Le PS ne veut plus s’embarrasser de cette vieille lune qu’est l’idéal socialiste venu du XIXe siècle, fondé sur l’exigence de justice sociale et de défense des travailleurs, juste bon à faire rêver quelques naïfs. C’est en tout cas la conviction du ministre de l’économie Emmanuel Macron, soucieux de se parer d’une image dynamique et volontariste. Présenté par Valls au vice-chancelier allemand Sigmar Gabriel comme « la star de son gouvernement » (rien que ça !), il veut réorienter en profondeur la politique économique et sociale de ce qui est censé être le gouvernement de la France en s’attaquant à ce qu’il appelle les « maladies » de notre pays. Il affuble ces « maladies » d’étiquettes bien péjoratives (« « la défiance, la complexité et le corporatisme »). Et veut illustrer l’affirmation que claironne l’Elysée, dans le style méthode du docteur Coué : « Nous sommes en mouvement » (Le Monde, 16 octobre). Le « mouvement » ? Fort bien. Mais vers quoi ? La réponse est claire : vers toujours plus de libéralisme, en donnant au patronat ce qu’il demande, c'est-à-dire la possibilité d’exploiter toujours plus les gens qui travaillent. Au nom de la « liberté », bien sûr, on veut accorder aux salariés la chance de travailler le dimanche et la nuit. Les veinards… Pourquoi jeter ainsi aux orties le principe de la protection sociale et l’encadrement de l’économie par le pouvoir politique ? La réponse est dans l’aveu d’un secrétaire d’Etat voulant bien sûr rester anonyme : « Hollande, Jouyet et Macron sont là pour rassurer Bruxelles. Du matin au soir » (Jouyet est le secrétaire général de l’Elysée … et ancien secrétaire d’Etat aux affaires européennes de Sarkozy… Bonnet blanc et blanc bonnet).

● **Données recueillies**:
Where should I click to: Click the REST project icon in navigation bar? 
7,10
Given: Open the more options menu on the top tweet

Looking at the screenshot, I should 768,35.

● **Liste des activités**:
1 – Dans le texte sur Emmanuel Macron et le PS, comment Valls a-t-il présenté Macron au vice-chancelier allemand Sigmar Gabriel ?
2 – Reprenez le texte sur Emmanuel Macron et le PS juste après sa dernière phrase.
Vous n'avez pas besoin du matériel.

● **Liste des réponses**:
1 – Comme « la star de son gouvernement ».

2 –
La conversion au libéralisme est inscrite depuis longtemps dans l’évolution idéologique du PS et Hollande-Valls n’ont fait qu’accélérer le mouvement. Mais cela suscite, quand même, quelques vagues et les Hamon, Aubry et quelques autres rêvent de s’appuyer sur les « frondeurs » pour incarner un courant de gauche susceptible de servir leurs ambitions, tandis que Montebourg est en embuscade au coin du bois. Ce qui oblige Hollande-Valls à marcher sur des œufs, dans le style deux pas en avant, un pas en arrière. Un ministre résume : « On ne veut pas dire qu’on va le faire, tout en espérant qu’on le fasse, puis on dit qu’on va peut-être le faire… J’essaye de comprendre et je n’y comprends rien ».
Affaire à suivre. Cela risque d’être croustillant. Mais ce qui est moins drôle, dans l’affaire, c’est que les Français (les vrais) vont continuer à trinquer.